For patients with known CAD with or without ESKD, low-dose aspirin is recommended. Unfortunately, the frequency of aspirin use in dialysis and CKD patients who have survived an MI is low in comparison to those without CKD: In one study, the rate of aspirin use was only 61% in dialysis patients compared to 89% in subjects with normal renal function (293). This reduced frequency of aspirin use is due, at least in part, to safety concerns because aspirin prolongs the bleeding time. Subgroup analyses of randomized trials have demonstrated convincing cardiovascular risk reduction from daily aspirin in individuals with estimated GFR <45 mL/min/1.73m2, including dialysis patients, although the risk of bleeding is higher in these patients (294,295).

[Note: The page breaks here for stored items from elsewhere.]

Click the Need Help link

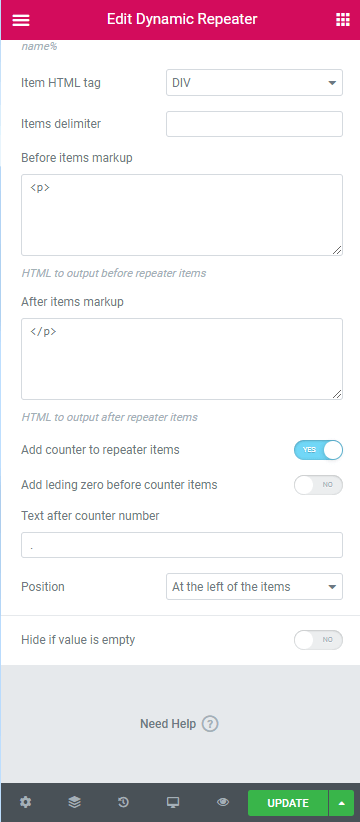pyautogui.click(x=168, y=724)
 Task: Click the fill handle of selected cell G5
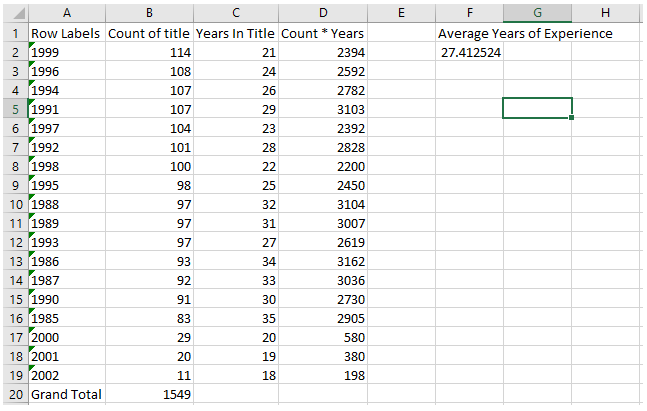(571, 118)
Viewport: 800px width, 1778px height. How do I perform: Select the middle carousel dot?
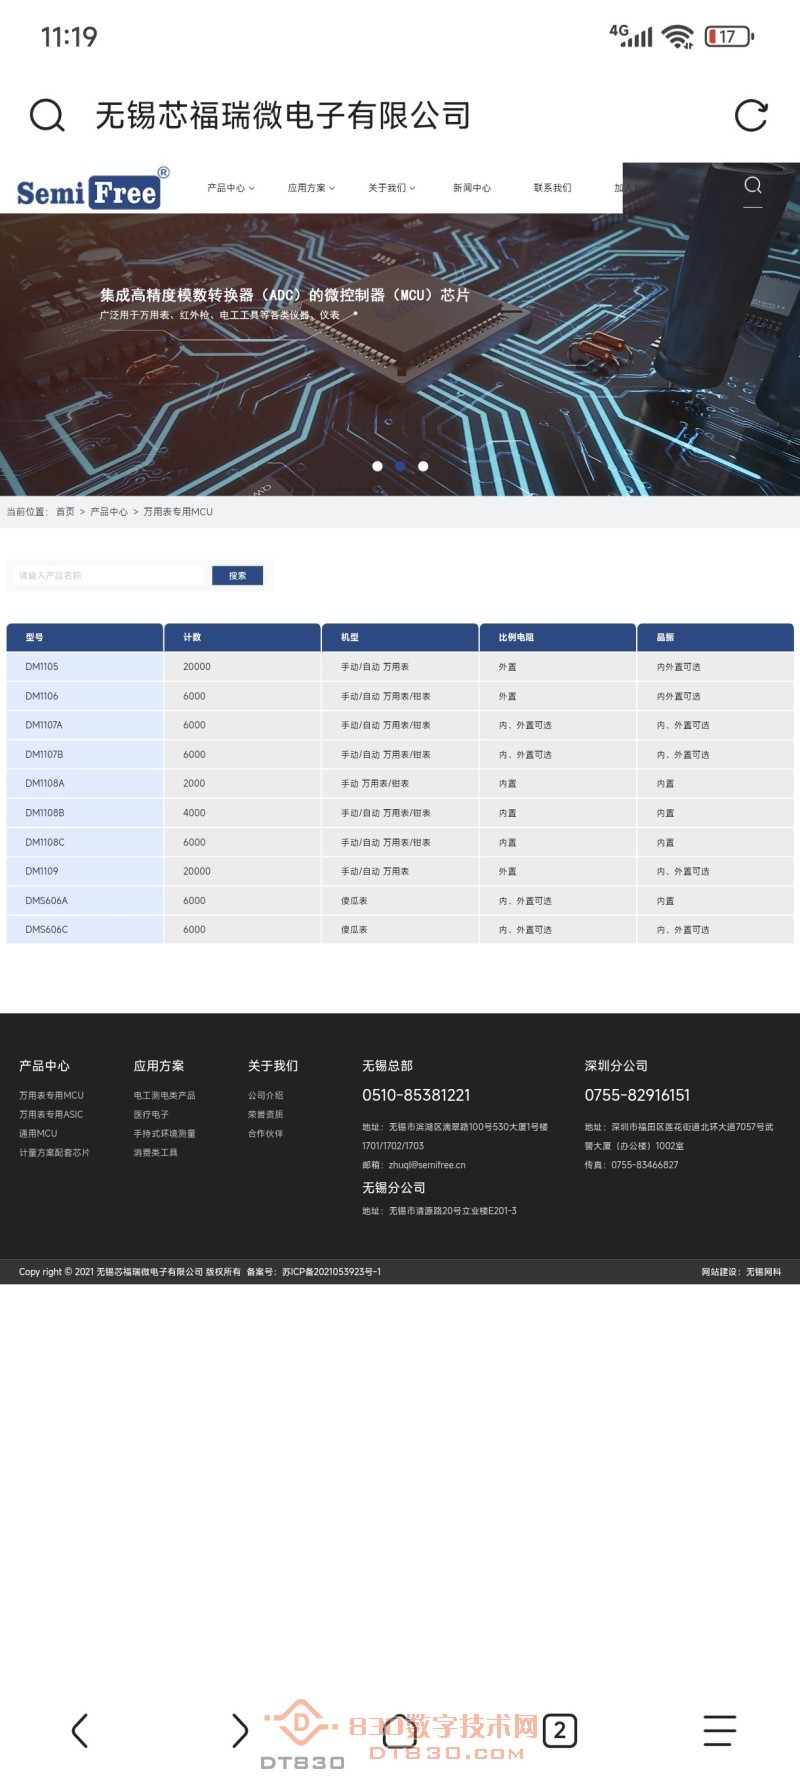coord(400,466)

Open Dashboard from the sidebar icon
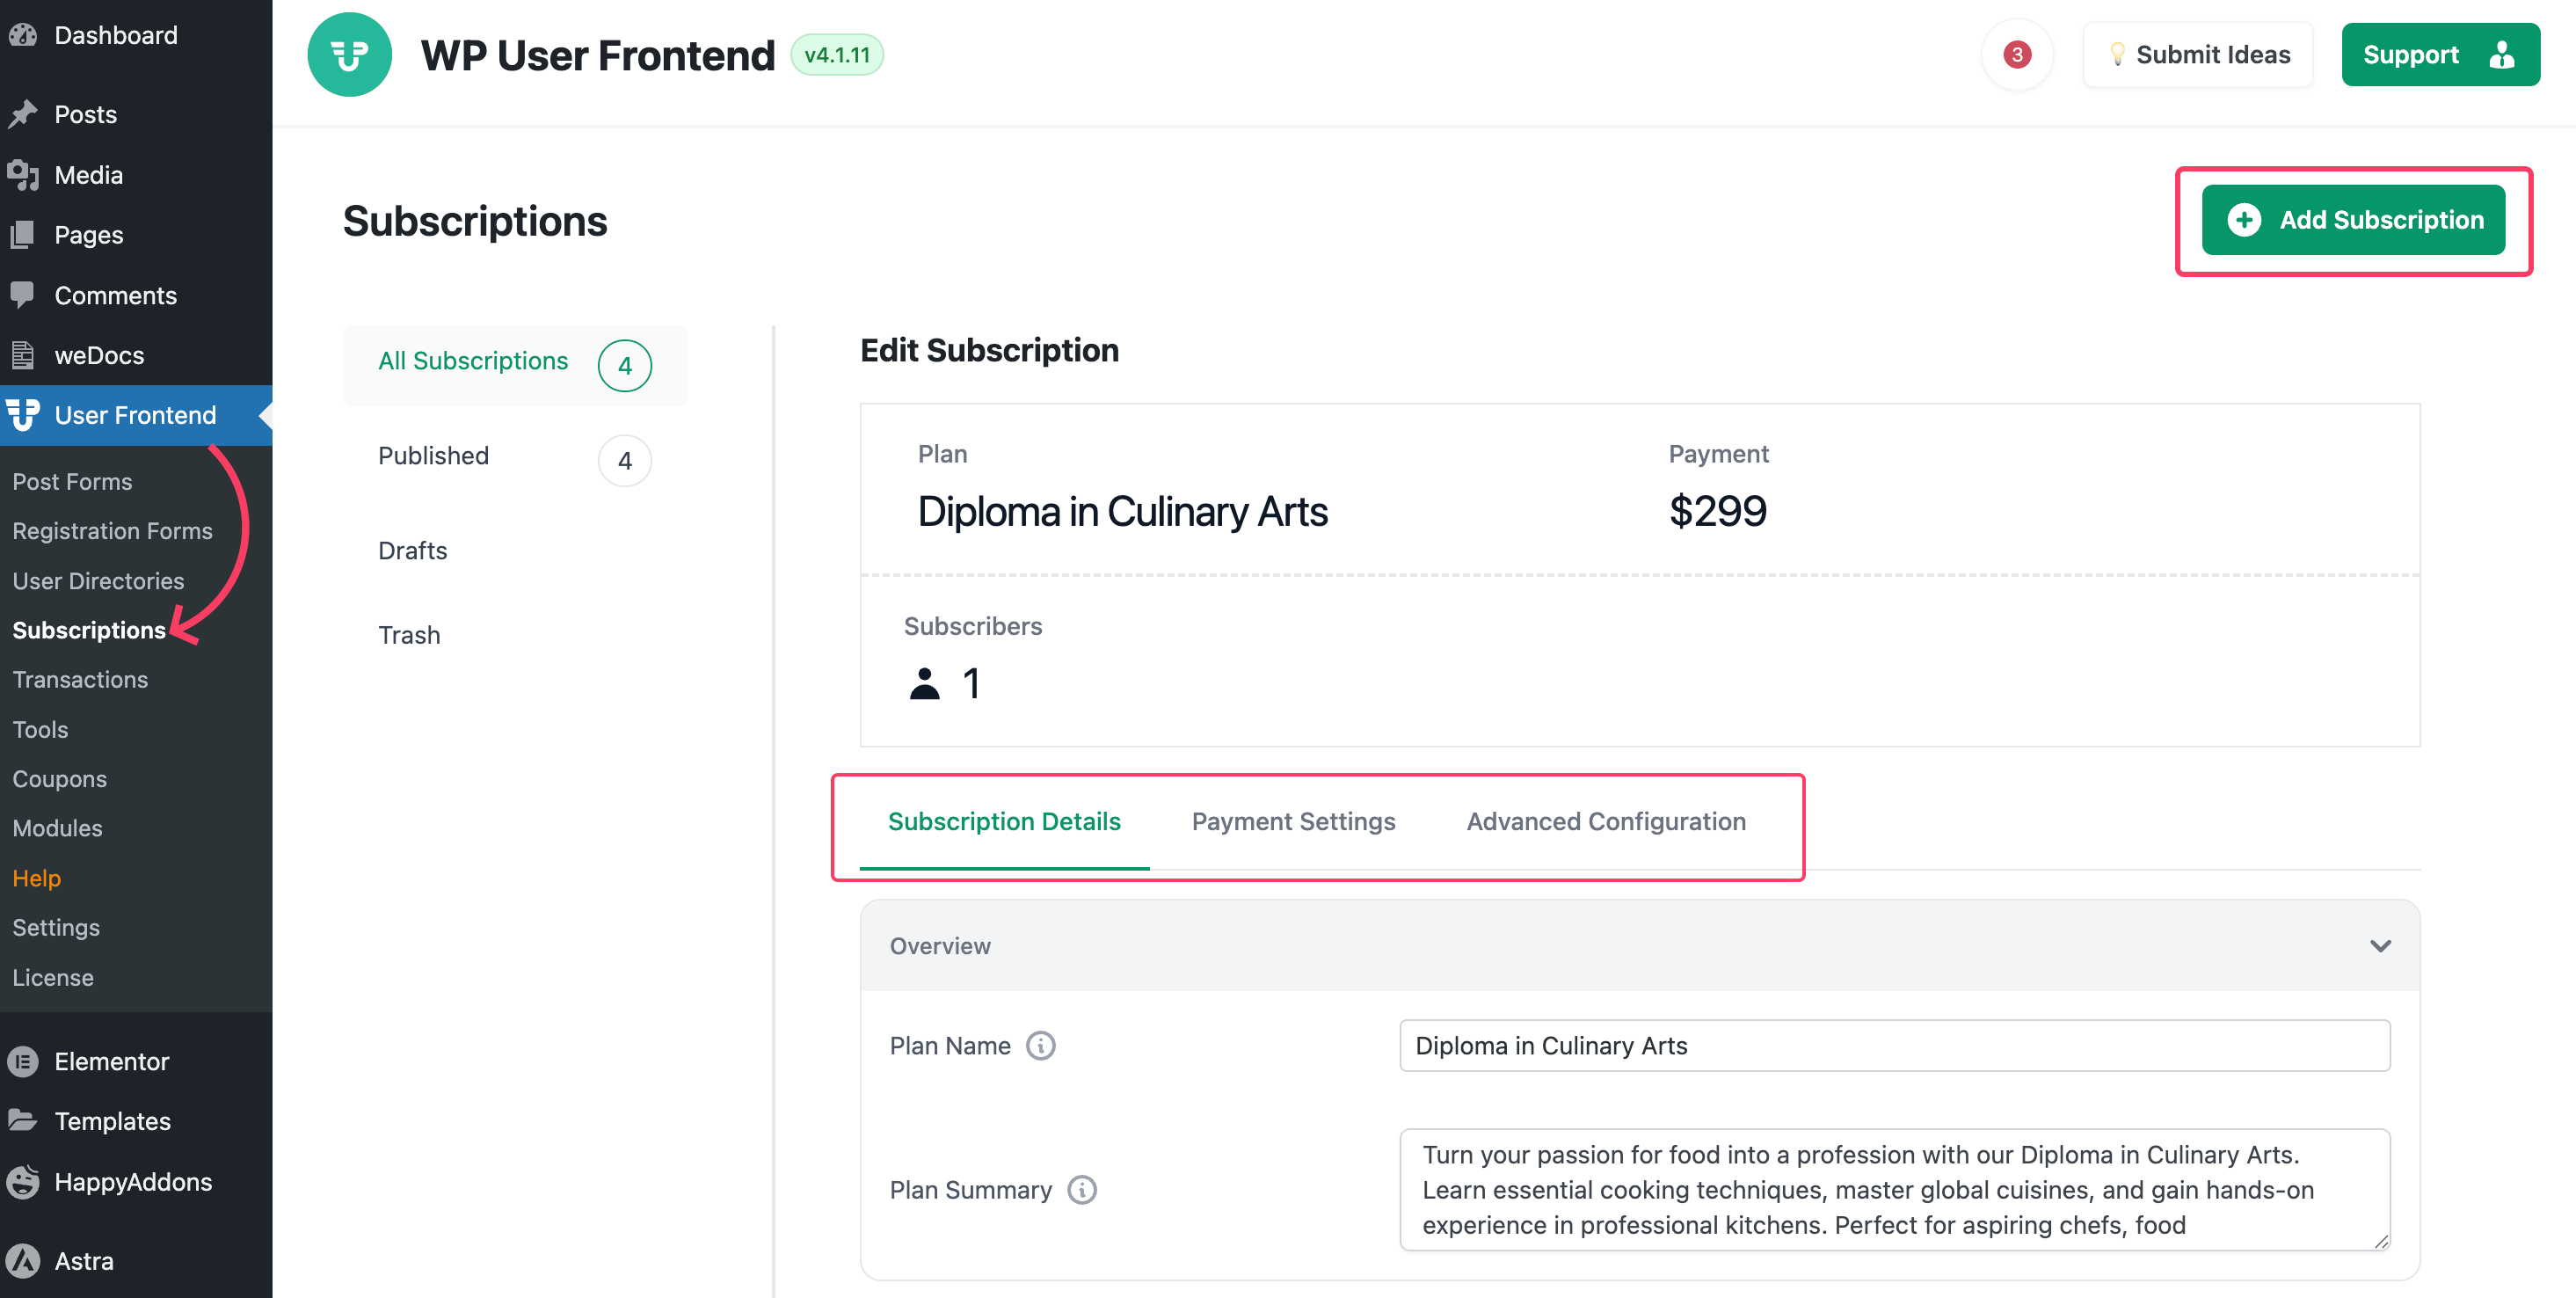pos(23,35)
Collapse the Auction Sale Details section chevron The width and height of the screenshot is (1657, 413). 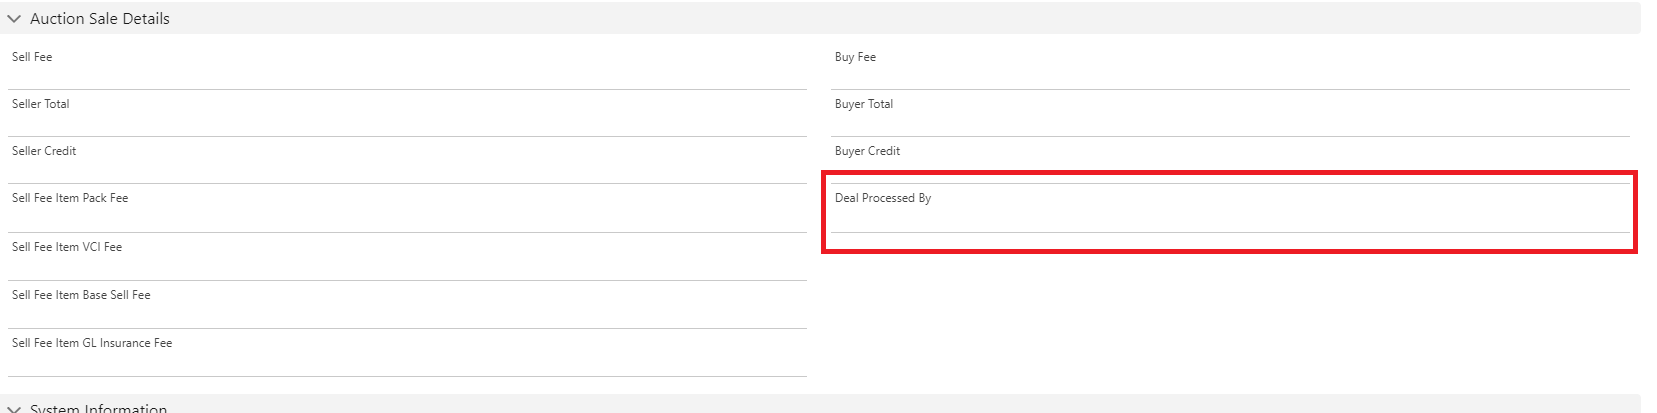tap(14, 19)
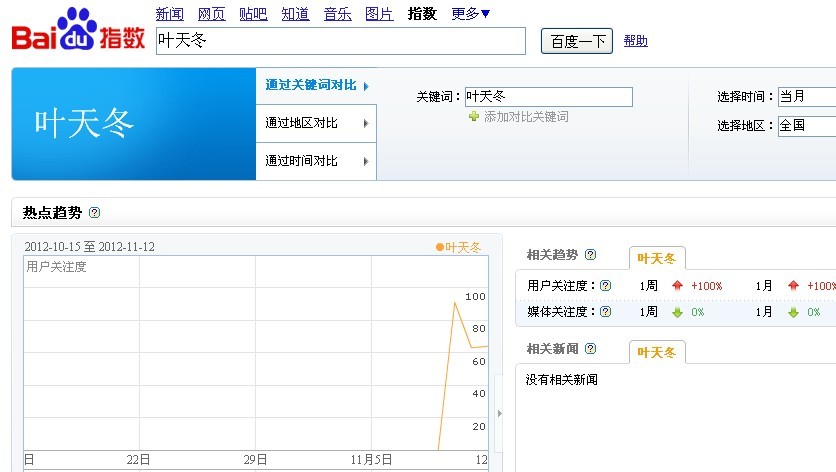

In survivors of MI, aspirin reduces mortality irrespective of renal function. The efficacy of aspirin after MI was examined in 1,025 patients with ESKD and 145,740 controls (296). The benefit of aspirin treatment on 30-day mortality was similar in the two groups (FIGURE 17.5). In short, the routine use of aspirin after MI in all CKD patients could save one life for every five patients treated (296). To minimize bleeding risks, low-dose aspirin, 81 mg/d, is recommended.